Le 5ème sire, Ulrich II, fils du précédent (1110 -1125), avant de recueillir l’héritage de son père, était allé participer à la première croisade en 1096. 20 ans plus tard, il est repris par les mirages de l’Orient et repart en Terre Sainte en 1120. C’est à cette participation qu’on doit la présence du blason des sires de Bâgé dans les Salles des croisades du château de Versailles. Ces salles ont été créées en 1843 par Louis-Philippe et comportent les armoiries des principaux chefs croisés.

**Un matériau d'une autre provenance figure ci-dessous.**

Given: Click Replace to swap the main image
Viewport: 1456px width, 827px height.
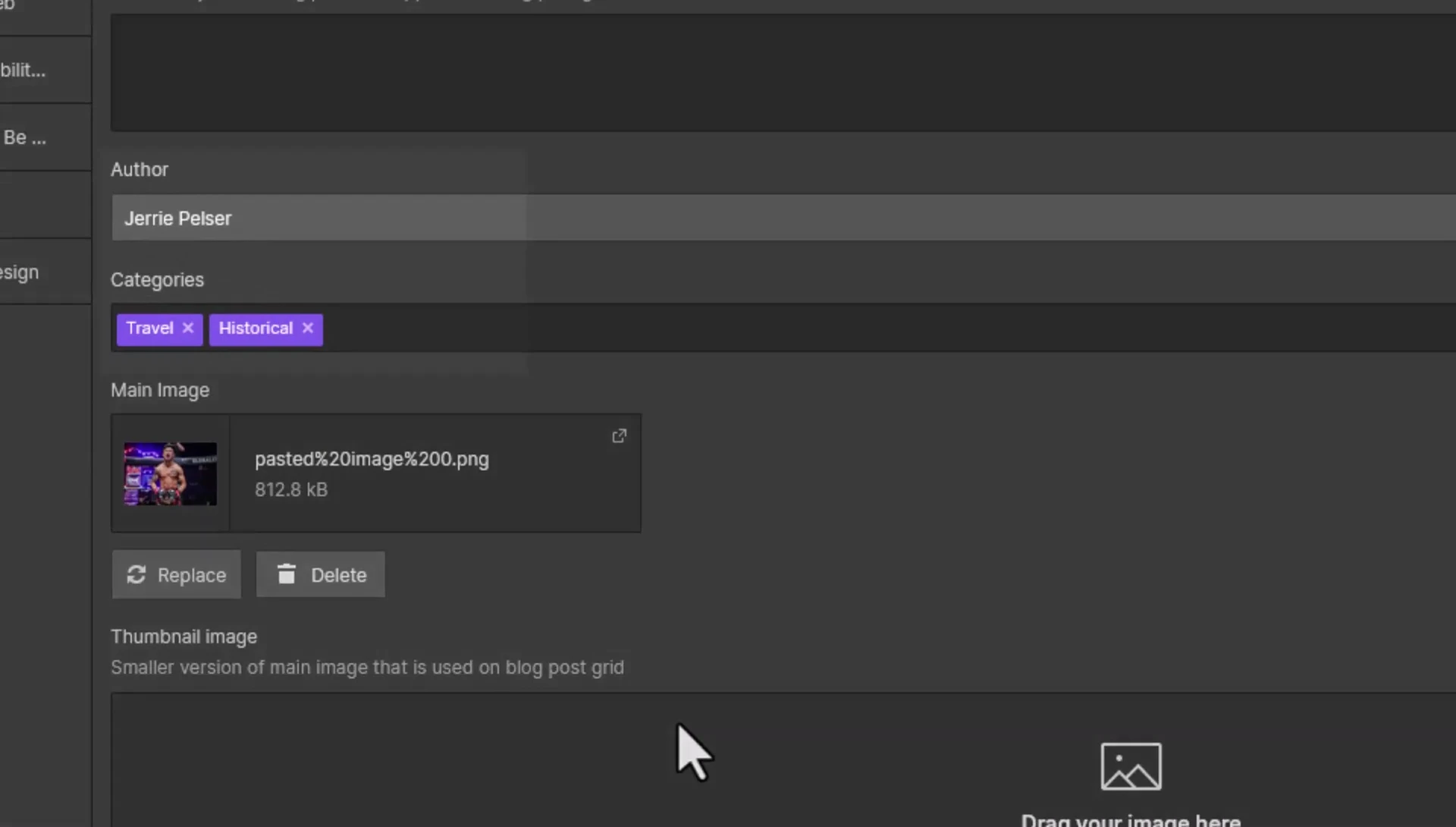Looking at the screenshot, I should point(176,574).
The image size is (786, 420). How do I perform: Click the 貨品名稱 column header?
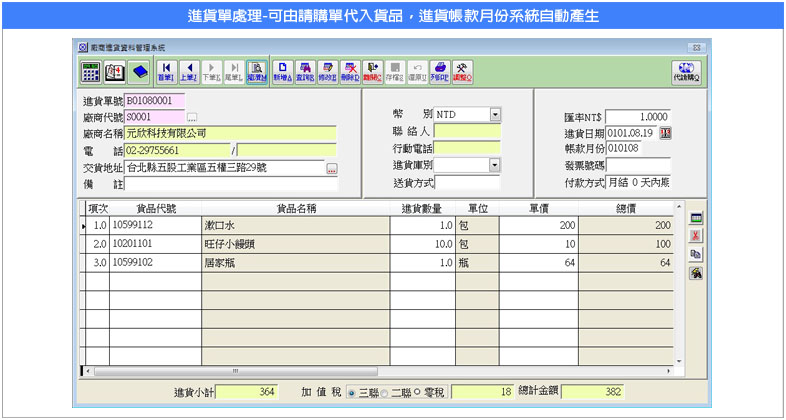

Ulrich II en revient une seconde fois sain et sauf et choisit de se retirer dans un ermitage de la forêt de Seillon (près de Bourg). Son fils aîné étant décédé, il laisse l’administration de la Sirerie à son second fils, Renaud (ou Raynald). Quant à ses autres fils puînés, comme avait fait son père, il les poussa  dans les hautes charges de l’Église où ils réussirent assez bien, puisque l’un d’eux, Etienne, devint évêque de Mâcon, (ce qui facilita pour un temps les rapports toujours plus ou moins belliqueux avec les Mâconnais) et un autre, Humbert, fut archevêque de Lyon et primat des Gaules, ce qui était considérable à l’époque et consacrait l’autorité et le prestige de la maison de Bâgé.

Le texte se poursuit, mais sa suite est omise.